» **Extrait à lire**:
D’anciens présidents, des footballeurs et au moins cinq personnes décédées figurent sur la liste officielle des « terroristes » qui soutiennent les Frères musulmans
Sissi (centre) s’apprête à prendre la parole lors de la 71e session de l’Assemblée générale des Nations unies au siège des Nations unies à New York (AFP)
Par MEE

Au moins cinq personnes décédées se trouvent parmi les 1 500 noms ajoutés à la liste de plus en plus longue de « terroristes » établie par le gouvernement égyptien. Elle inclut déjà d’anciens présidents et des joueurs de foot internationaux.

Cette démarche, rapportée mardi par Human Rights Watch (HRW) a été décrite par l’organisation comme une « utilisation à l’aveugle des lois antiterroristes vagues ».

La décision du 12 janvier du tribunal pénal du Caire a permis d’ajouter 1 538 personnes à la liste sur la base de demandes des procureurs, qui ont accusé toutes les personnes concernées d’avoir aidé les Frères musulmans, organisation interdite, selon HRW.

Les fils de l’ancien président Mohamed Morsi, l’icône du football égyptien Mohamed Abu Treika – et au moins cinq personnes décédées – ont été concernés par la décision, selon HRW.

La cour a accepté l’allégation du gouvernement selon laquelle les accusés avaient fourni une assistance financière aux Frères musulmans et les avaient aidés à mettre en place des entraînements militaires et à planifier des attaques sur les forces de sécurité.

HRW a déclaré dans un communiqué mardi que le fait que les tribunaux « utilisaient ces lois pour imposer des sanctions sur des personnes sans leur laisser une chance de se défendre violait leurs droits à des procès en bonne et due forme ».

Ces critiques émises par des groupes de défense des droits de l’homme interviennent un jour après que le président des États-Unis Donald Trump a déclaré à son homologue égyptien Abdel Fattah al-Sissi lors d’un appel téléphonique qu’il soutenait l’État arabe, essentiel dans sa « guerre contre la terreur ».

Les avocats de certaines personnes concernées ont déclaré à Human Rights Watch que les autorités n’avaient pas informé leurs clients d’audiences connexes et qu’ils avaient pris connaissance de cette décision par le biais des médias qui l’ont rapportée le 17 janvier.

Joe Stork, directeur adjoint du programme Moyen-Orient de Human Rights Watch, a déclaré : « Inscrire des centaines de personnes sur une liste de terroristes présumés, avec des conséquences sérieuses sur leur liberté et leurs moyens de subsistance, et sans même leur dire, est un pied de nez à la procédure équitable. »

» **Consignes**:
1. Les affirmations suivantes concordent-elles avec l’extrait ? Répondez par oui ou par non, en citant mot pour mot les termes de l’extrait qui tranchent. (a) La décision du tribunal pénal du Caire date du 12 janvier. (b) Les autorités ont informé les personnes concernées des audiences connexes. (c) La liste compte en tout 1 538 personnes.
2. Reproduisez fidèlement le passage de l’extrait qui commence par les mots contenant « La décision du » et se termine par « forces de sécurité. ».

» **Données affichées**:

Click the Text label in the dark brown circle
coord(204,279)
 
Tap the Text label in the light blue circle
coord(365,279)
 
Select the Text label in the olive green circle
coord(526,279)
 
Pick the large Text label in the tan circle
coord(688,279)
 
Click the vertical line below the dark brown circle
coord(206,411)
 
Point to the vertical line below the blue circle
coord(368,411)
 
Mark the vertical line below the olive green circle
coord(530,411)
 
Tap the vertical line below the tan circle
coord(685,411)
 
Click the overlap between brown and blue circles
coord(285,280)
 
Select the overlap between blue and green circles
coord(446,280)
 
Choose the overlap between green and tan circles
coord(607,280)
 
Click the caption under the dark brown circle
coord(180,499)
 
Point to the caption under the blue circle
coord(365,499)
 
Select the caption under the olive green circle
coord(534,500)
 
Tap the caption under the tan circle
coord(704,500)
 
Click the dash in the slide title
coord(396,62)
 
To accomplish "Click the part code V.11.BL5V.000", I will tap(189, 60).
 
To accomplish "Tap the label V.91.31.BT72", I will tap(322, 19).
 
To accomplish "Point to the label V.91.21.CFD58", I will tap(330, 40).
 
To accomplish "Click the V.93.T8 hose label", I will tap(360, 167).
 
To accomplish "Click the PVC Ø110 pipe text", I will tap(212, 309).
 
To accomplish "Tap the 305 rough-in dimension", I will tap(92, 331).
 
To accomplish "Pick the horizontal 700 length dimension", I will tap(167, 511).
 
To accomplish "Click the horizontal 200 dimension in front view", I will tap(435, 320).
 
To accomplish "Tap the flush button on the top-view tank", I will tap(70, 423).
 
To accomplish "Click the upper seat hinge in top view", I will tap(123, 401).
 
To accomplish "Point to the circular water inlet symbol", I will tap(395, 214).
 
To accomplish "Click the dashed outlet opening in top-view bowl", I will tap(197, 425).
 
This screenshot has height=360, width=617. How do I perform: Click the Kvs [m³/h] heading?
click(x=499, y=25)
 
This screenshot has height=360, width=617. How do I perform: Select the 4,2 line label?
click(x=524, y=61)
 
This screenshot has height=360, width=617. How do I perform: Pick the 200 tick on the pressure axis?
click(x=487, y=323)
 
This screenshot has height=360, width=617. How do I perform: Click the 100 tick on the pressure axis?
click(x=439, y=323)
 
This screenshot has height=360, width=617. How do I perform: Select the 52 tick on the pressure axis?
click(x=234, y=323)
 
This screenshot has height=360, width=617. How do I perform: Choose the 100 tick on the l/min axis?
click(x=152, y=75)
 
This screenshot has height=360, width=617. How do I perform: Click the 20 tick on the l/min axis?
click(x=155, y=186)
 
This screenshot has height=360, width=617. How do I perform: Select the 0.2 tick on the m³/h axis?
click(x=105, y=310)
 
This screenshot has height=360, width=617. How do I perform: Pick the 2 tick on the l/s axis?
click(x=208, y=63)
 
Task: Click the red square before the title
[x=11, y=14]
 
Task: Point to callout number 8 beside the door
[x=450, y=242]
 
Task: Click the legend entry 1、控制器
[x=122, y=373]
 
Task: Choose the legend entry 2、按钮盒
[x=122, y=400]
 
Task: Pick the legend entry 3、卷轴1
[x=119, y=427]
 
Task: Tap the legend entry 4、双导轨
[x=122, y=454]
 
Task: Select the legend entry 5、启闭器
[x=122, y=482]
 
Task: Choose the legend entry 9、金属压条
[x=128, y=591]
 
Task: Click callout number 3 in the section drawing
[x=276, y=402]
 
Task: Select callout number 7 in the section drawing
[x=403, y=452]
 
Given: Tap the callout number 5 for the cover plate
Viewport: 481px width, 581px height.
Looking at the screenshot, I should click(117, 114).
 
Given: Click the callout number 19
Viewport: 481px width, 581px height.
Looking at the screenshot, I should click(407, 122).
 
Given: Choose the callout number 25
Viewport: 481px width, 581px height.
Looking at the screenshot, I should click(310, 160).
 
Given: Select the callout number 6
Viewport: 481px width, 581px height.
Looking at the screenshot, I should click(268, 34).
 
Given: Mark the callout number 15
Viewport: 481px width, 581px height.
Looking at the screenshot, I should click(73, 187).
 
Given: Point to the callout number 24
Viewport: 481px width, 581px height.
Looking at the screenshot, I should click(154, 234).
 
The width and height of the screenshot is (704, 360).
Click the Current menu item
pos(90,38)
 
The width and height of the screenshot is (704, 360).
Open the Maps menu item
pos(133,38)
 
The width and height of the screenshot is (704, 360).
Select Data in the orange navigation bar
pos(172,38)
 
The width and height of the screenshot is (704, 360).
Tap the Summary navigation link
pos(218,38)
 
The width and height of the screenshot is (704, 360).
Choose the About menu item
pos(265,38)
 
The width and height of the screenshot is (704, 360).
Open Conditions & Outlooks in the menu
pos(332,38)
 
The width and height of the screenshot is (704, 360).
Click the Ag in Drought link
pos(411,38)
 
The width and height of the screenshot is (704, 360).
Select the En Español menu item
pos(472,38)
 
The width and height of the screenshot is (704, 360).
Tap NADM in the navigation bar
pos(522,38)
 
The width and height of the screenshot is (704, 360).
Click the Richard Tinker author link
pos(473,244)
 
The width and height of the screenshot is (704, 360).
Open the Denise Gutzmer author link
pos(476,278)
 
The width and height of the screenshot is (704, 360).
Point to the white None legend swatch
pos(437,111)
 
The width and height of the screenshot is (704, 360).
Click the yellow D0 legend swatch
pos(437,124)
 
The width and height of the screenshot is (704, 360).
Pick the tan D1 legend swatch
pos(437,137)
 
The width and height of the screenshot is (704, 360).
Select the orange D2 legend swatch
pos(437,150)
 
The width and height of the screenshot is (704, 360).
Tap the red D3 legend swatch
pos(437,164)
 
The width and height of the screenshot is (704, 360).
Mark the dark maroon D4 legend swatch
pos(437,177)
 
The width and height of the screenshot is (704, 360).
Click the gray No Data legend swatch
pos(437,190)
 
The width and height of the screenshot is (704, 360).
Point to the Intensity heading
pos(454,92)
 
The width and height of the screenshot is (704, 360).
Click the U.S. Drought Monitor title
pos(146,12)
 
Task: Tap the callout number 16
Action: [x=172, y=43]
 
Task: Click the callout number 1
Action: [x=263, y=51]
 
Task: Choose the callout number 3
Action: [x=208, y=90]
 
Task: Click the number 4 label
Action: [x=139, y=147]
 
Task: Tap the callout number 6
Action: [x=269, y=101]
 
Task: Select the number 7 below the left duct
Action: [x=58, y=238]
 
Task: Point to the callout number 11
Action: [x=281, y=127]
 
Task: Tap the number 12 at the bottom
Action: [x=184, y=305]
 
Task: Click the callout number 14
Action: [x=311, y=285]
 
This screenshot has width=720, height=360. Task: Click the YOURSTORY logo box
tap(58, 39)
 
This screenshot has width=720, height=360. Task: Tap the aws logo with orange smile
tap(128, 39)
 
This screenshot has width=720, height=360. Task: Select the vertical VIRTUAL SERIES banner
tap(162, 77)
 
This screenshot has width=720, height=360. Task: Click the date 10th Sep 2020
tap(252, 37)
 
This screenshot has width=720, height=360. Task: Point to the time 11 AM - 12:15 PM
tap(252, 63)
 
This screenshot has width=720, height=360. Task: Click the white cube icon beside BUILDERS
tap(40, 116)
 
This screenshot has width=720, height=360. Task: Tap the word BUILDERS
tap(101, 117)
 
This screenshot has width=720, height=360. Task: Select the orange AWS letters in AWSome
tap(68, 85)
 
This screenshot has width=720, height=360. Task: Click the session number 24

» **Corrigé**:
1.
(a) Oui : « La décision du 12 janvier du tribunal pénal du Caire ».
(b) Non : « les autorités n’avaient pas informé leurs clients d’audiences connexes ».
(c) Non : « a permis d’ajouter 1 538 personnes à la liste ».

2.
La décision du 12 janvier du tribunal pénal du Caire a permis d’ajouter 1 538 personnes à la liste sur la base de demandes des procureurs, qui ont accusé toutes les personnes concernées d’avoir aidé les Frères musulmans, organisation interdite, selon HRW.

Les fils de l’ancien président Mohamed Morsi, l’icône du football égyptien Mohamed Abu Treika – et au moins cinq personnes décédées – ont été concernés par la décision, selon HRW.

La cour a accepté l’allégation du gouvernement selon laquelle les accusés avaient fourni une assistance financière aux Frères musulmans et les avaient aidés à mettre en place des entraînements militaires et à planifier des attaques sur les forces de sécurité.